Assignment. Return all lines of the data in which the string "magnifier" occurs.

== Given data

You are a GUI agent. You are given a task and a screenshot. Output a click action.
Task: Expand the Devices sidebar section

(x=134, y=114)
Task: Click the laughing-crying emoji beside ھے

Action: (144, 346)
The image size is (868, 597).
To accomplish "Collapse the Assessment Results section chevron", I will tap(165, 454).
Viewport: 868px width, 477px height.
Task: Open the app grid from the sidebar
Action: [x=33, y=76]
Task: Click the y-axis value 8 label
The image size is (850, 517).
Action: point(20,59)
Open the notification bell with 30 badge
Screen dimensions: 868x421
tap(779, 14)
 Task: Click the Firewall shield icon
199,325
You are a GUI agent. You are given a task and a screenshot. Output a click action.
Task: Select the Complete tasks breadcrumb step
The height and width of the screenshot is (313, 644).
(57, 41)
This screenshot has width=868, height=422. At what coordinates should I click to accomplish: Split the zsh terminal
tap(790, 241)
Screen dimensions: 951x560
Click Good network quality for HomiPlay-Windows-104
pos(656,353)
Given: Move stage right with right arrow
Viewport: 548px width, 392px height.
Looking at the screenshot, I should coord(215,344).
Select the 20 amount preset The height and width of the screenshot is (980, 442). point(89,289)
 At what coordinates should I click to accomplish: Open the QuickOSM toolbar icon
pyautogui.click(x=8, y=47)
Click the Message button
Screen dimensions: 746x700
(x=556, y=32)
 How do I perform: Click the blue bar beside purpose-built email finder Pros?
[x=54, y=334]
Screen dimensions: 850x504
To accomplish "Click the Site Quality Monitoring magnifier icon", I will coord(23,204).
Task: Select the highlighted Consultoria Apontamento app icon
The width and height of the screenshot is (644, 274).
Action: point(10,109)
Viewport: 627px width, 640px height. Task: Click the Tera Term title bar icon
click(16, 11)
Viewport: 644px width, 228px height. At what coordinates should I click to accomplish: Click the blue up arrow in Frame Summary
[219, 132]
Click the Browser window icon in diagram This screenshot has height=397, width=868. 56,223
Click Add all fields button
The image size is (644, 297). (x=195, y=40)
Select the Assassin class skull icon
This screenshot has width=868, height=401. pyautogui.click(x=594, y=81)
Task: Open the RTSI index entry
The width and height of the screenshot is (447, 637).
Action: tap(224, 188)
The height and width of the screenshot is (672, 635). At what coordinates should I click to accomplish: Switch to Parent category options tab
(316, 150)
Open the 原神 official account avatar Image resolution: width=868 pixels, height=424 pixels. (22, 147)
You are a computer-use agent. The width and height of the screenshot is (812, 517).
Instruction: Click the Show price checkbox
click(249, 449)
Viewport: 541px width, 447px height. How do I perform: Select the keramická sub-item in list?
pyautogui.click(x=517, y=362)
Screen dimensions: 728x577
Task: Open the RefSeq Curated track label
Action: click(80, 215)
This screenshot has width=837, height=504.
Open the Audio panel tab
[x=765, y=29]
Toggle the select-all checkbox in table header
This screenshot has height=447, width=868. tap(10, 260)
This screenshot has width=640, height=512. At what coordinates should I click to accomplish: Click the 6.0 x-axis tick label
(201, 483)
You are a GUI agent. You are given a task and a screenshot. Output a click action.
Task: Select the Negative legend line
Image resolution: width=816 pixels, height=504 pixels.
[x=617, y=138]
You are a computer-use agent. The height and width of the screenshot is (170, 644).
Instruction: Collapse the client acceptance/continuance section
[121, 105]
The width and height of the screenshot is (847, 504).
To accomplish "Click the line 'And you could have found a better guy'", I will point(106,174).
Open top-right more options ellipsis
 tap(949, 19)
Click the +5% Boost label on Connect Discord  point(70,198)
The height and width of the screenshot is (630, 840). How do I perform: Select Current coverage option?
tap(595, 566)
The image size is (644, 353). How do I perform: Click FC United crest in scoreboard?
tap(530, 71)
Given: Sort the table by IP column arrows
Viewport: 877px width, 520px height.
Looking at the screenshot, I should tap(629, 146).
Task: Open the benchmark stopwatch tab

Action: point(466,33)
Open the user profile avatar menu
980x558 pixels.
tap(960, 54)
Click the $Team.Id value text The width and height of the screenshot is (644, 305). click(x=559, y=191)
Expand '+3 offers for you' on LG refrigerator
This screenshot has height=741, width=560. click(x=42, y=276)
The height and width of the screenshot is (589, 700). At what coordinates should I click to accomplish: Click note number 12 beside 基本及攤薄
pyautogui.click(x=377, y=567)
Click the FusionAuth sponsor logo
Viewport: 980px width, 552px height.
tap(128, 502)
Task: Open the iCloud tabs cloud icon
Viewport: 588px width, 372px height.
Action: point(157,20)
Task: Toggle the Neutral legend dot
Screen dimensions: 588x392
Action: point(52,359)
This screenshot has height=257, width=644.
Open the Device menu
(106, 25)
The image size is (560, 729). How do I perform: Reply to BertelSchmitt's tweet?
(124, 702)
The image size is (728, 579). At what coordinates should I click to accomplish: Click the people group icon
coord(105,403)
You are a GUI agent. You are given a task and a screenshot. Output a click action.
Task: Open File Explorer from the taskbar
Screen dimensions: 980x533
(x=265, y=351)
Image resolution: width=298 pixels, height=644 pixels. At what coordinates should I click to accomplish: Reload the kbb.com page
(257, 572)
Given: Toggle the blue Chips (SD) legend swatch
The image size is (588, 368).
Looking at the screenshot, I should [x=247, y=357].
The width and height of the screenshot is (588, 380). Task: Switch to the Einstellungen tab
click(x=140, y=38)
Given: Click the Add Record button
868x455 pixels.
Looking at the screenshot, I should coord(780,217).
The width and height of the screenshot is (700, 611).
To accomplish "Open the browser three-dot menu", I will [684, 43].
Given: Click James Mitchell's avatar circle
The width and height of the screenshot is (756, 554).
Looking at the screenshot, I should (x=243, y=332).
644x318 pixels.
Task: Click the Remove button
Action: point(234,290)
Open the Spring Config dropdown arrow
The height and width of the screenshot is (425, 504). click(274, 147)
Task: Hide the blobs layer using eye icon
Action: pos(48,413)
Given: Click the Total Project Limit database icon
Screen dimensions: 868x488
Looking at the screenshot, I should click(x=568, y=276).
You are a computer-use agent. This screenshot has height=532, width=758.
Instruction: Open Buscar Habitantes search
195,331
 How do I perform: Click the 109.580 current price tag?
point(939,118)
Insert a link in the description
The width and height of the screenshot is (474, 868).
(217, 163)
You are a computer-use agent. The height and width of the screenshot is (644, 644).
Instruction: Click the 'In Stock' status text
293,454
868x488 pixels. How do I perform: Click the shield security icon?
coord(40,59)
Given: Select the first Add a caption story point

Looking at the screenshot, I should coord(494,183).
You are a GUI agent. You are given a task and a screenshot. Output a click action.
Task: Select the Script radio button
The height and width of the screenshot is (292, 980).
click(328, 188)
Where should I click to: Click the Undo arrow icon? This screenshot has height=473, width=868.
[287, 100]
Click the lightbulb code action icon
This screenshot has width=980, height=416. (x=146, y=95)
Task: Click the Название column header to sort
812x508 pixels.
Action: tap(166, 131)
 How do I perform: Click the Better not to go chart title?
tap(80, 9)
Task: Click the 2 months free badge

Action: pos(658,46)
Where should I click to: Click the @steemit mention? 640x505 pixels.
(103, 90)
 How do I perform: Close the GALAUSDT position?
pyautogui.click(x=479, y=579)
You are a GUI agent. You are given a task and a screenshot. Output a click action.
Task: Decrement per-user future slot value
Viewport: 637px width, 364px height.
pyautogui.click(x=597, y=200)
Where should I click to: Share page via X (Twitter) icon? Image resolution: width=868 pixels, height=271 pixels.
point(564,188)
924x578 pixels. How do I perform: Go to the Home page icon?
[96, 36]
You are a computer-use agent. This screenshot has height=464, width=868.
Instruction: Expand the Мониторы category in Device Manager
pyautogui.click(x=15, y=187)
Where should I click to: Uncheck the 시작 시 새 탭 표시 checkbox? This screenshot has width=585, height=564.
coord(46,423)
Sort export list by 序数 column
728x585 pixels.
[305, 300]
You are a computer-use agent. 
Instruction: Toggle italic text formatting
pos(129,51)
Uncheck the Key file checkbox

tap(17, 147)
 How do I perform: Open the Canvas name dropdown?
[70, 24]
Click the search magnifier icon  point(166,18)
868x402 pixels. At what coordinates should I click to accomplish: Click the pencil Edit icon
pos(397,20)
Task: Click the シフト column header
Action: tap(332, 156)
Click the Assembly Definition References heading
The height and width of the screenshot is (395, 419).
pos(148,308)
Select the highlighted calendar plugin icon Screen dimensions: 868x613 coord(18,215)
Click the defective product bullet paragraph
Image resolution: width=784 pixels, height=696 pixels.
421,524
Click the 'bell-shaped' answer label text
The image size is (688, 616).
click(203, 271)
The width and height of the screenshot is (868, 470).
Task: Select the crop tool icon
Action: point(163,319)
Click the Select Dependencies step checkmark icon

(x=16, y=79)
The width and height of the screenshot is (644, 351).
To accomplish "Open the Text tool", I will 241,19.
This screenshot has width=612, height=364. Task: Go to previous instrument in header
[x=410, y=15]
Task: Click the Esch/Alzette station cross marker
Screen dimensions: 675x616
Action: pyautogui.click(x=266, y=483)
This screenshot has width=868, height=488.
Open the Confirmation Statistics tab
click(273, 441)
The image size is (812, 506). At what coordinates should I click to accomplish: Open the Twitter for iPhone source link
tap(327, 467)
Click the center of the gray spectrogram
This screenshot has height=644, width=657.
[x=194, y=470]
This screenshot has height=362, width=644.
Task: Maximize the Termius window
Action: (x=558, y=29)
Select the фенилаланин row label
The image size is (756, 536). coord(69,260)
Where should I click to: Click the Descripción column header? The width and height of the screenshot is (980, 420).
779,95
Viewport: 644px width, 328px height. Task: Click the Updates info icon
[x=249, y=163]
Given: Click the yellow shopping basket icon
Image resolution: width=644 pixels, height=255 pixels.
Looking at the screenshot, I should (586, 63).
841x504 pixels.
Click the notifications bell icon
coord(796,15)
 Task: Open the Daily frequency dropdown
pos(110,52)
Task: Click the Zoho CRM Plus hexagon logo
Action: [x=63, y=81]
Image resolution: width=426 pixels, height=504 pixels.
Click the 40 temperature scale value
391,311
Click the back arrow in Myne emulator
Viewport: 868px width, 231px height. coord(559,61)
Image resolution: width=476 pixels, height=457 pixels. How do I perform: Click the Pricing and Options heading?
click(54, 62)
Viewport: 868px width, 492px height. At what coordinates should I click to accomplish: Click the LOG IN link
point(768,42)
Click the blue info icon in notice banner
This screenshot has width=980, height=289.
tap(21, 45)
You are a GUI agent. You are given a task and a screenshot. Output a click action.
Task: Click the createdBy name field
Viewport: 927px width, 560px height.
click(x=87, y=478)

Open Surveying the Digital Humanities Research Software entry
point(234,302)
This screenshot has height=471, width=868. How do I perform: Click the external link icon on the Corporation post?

====

Result of this task.
To accomplish "Click the Site Quality Monitoring magnifier icon", I will coord(23,204).
Click the search magnifier icon  point(166,18)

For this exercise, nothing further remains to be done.